John II Orsini (Giovanni II Orsini), also John Komnenos Doukas or Comnenus Ducas (Ἰωάννης Κομνηνός Δούκας), was a Greek-Italian noble man who rose to count palatine of Cephalonia from 1323 to 1324 and Despot of Epirus from 1323 to 1335.

==Life==

John was the son of Count John I Orsini of Cephalonia by Maria, a daughter of Nikephoros I Komnenos Doukas of Epirus by Maria Laskaris. His older brother Nicholas Orsini had made himself ruler of Epirus in 1318 by murdering their maternal uncle Thomas I Komnenos Doukas. In 1323 John murdered his brother and succeeded in both Cephalonia and Epirus.

In 1324, John's Angevin overlord, John of Gravina, stopped at Cephalonia on his way to fight the Byzantines in the Peloponnese and deposed John Orsini as count of Cephalonia, annexing the island to his own domains. Deprived from his family base, John had to conclude peace with Andronikos II Palaiologos of the Byzantine Empire and was allowed to establish his control over all of Epirus in exchange for recognizing Byzantine suzerainty. He married Anna Palaiologina, the granddaughter of Demetrios (Michael) Doukas, a son of Michael II Komnenos Doukas of Epirus, who had entered into Byzantine service. Like his brother, John joined the Eastern Orthodox Church, and was awarded the title of despotes by the Byzantine emperor.
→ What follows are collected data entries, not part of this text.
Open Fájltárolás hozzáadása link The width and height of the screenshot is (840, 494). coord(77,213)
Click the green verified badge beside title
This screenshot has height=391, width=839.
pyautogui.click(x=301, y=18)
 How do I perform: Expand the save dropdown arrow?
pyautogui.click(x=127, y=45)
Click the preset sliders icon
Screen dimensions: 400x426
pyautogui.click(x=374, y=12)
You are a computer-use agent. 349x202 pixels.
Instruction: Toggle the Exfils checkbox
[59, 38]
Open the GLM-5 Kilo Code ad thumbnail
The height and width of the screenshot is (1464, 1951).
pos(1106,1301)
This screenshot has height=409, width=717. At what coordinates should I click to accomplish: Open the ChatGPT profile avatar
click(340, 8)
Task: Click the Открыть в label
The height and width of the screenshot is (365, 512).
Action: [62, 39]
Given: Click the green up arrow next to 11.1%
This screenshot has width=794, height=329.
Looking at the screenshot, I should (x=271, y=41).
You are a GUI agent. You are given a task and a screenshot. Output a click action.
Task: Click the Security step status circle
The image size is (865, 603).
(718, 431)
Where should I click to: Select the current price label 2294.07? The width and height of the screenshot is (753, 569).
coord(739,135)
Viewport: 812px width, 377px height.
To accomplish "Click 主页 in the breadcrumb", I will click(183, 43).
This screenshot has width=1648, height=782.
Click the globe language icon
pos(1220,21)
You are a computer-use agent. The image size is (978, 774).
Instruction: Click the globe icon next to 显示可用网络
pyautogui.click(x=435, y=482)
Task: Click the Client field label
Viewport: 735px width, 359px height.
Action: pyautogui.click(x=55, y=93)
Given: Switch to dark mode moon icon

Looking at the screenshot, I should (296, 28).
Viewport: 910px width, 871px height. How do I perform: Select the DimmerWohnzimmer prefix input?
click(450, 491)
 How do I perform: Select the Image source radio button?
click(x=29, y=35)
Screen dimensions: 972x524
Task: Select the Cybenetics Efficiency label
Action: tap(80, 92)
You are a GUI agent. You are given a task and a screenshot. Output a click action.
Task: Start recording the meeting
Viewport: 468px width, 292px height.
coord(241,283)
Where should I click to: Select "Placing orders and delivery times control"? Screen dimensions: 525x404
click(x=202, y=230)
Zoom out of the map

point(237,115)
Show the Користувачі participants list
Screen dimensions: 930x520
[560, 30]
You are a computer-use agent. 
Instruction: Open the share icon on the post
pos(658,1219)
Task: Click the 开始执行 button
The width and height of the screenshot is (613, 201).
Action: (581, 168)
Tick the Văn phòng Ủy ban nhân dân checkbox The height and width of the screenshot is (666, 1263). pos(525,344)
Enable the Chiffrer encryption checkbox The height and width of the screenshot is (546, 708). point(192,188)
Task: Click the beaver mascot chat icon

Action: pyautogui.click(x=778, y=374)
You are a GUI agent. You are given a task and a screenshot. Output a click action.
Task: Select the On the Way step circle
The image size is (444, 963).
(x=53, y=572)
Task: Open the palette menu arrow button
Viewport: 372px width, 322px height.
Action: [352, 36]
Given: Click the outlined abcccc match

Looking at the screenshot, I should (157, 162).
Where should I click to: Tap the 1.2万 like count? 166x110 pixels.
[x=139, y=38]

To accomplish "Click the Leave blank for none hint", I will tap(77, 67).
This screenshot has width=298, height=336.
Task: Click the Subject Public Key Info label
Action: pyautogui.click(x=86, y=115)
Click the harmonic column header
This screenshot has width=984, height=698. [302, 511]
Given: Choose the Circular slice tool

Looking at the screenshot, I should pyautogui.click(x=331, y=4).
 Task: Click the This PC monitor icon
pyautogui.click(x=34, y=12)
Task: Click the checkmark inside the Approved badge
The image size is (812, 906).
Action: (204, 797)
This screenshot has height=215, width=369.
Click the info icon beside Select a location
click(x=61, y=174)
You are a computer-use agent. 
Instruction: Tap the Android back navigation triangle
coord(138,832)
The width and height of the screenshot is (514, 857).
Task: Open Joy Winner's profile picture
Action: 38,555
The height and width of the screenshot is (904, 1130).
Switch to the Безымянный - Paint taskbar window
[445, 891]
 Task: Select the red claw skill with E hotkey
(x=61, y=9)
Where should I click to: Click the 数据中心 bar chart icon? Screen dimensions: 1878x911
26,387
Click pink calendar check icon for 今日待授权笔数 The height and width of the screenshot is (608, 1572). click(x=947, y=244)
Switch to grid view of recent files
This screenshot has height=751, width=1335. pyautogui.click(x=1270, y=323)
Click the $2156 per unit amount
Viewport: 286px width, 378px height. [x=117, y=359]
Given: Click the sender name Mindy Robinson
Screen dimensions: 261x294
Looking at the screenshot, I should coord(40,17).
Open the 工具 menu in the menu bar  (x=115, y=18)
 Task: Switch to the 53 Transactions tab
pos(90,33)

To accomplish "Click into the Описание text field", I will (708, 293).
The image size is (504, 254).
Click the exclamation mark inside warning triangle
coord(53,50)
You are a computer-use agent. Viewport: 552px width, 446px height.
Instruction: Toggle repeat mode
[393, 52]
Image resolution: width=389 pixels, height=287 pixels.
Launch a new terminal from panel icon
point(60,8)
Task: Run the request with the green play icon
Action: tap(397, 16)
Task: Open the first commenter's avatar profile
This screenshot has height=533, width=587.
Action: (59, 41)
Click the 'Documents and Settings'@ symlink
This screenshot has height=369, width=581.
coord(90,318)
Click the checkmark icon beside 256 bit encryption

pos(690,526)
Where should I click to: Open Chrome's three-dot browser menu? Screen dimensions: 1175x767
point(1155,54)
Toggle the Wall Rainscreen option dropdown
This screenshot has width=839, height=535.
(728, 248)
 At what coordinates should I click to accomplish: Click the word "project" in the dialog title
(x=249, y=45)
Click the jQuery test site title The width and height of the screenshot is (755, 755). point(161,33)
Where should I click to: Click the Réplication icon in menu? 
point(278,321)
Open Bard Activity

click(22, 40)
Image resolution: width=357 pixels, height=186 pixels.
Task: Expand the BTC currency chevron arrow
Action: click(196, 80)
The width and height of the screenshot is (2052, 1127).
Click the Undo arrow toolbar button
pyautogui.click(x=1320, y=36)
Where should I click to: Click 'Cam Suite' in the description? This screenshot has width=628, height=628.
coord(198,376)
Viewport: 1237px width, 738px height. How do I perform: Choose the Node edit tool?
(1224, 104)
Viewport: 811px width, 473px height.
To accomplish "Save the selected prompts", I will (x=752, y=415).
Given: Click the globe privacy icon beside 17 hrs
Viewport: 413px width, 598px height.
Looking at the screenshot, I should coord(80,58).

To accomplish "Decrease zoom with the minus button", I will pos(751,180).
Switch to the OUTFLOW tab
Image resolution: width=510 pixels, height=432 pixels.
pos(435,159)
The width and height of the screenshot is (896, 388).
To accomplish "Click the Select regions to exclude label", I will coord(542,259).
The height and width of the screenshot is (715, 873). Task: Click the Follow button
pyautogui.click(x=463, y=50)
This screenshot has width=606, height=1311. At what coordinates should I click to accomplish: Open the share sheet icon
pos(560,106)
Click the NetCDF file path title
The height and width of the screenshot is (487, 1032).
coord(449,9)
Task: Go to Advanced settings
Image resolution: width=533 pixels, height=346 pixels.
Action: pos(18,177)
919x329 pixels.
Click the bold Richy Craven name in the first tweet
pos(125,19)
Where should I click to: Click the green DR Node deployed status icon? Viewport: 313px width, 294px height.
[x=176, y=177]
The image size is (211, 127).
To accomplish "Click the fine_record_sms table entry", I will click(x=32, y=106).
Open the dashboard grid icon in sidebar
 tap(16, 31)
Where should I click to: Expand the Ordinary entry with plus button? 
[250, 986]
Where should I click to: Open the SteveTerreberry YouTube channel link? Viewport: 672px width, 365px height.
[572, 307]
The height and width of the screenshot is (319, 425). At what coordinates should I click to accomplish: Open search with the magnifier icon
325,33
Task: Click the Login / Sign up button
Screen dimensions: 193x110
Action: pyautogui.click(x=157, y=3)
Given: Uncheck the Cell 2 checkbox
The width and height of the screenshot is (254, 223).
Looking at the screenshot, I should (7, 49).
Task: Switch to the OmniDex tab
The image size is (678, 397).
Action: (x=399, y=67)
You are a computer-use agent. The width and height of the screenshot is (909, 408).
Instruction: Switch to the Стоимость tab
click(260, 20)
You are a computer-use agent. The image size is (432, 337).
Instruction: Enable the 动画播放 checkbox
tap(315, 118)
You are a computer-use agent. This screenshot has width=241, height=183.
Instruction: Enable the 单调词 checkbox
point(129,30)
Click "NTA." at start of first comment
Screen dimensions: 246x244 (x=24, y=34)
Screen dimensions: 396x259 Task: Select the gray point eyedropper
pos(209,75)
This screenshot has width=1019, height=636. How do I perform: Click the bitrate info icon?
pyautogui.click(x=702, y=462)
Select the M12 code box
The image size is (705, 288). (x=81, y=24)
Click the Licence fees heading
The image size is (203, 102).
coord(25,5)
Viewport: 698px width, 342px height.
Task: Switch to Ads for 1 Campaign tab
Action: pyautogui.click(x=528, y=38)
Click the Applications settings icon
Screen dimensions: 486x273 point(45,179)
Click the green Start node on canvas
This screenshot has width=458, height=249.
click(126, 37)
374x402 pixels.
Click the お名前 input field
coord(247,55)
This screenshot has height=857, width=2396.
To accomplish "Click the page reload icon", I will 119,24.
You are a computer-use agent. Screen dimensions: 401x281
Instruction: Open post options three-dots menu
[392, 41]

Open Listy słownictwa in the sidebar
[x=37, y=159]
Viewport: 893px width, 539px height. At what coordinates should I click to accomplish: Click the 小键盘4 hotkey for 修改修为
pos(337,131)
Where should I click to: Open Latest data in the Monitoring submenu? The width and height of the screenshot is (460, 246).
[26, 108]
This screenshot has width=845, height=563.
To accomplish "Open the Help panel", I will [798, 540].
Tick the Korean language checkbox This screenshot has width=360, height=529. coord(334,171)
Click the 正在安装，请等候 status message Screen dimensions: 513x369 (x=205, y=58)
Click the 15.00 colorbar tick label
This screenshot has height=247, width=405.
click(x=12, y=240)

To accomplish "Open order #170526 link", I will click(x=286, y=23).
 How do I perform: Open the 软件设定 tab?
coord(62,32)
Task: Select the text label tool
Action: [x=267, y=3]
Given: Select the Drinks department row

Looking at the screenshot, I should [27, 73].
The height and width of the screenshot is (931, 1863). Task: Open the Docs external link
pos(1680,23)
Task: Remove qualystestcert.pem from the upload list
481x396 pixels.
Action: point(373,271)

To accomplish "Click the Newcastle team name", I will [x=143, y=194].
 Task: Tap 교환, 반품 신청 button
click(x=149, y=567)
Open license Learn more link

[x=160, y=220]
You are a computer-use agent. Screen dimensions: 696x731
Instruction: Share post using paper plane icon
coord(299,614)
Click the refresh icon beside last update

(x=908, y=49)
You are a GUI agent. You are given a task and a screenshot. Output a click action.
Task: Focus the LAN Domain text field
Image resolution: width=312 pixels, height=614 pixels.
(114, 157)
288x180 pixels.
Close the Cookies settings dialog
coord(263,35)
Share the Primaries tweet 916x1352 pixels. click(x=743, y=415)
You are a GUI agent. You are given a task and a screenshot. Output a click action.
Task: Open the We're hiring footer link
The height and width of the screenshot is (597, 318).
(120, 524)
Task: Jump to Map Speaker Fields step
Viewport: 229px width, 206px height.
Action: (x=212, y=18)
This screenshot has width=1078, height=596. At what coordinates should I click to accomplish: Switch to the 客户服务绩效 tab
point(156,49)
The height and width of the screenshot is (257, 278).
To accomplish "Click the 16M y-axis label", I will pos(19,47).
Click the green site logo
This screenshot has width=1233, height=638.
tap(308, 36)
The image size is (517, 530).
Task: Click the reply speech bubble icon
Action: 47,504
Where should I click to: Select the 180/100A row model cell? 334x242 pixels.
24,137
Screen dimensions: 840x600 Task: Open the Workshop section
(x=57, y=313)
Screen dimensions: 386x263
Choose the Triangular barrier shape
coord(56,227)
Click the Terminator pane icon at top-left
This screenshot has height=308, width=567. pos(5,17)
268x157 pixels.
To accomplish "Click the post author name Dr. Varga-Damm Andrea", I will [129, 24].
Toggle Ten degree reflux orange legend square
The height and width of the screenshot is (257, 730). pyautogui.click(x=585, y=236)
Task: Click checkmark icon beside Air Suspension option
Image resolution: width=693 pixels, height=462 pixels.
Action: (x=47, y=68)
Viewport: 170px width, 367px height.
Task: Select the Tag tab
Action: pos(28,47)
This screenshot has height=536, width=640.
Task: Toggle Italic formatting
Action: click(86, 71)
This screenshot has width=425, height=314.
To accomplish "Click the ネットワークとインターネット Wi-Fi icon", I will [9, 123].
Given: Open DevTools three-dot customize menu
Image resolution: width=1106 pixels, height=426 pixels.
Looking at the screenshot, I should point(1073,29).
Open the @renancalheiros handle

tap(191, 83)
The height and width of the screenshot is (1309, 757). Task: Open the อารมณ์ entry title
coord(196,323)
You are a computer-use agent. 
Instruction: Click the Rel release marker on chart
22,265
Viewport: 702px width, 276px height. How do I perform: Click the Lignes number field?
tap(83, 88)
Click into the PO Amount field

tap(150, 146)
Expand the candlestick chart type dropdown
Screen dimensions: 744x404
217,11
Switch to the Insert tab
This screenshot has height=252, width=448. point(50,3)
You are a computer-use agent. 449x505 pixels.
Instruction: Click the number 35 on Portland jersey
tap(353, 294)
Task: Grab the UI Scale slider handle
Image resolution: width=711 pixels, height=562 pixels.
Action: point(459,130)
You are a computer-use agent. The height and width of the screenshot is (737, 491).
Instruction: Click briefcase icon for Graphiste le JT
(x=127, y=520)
In 1331, John was attacked by Walter VI of Brienne, the titular duke of Athens, and a son-in-law of the Angevin Philip I of Taranto and Thamar Angelina Komnene. When Walter besieged Arta, John was forced to accept Angevin suzerainty. This situation was reversed when Walter returned to the Italian Peninsula; further, in 1332, John felt strong enough to invade and annex Thessaly, which had fallen into anarchy after the death of Stephen Gabrielopoulos. John's success provoked the immediate reaction of Emperor Andronikos III Palaiologos, who asserted his control over at least the eastern portion of the region. Back in Epirus John was divided between pro-Byzantine and pro-Angevin factions among the nobility. He died suddenly in 1335, perhaps poisoned by his wife Anna.

==Family==

By his wife Anna Palaiologina, John II Orsini had two children:
- Nikephoros II Orsini, who succeeded as ruler of Epirus
- Thomais Orsini, who married Simeon Uroš Palaiologos, emperor (tsar) of Serbians and Greeks, who succeeded as ruler of Epirus in 1359. Their daughter Maria married the later rulers of Epirus Thomas II Preljubović and Esau de' Buondelmonti, ruling Epirus herself after Thomas's death until Esau was made despotes.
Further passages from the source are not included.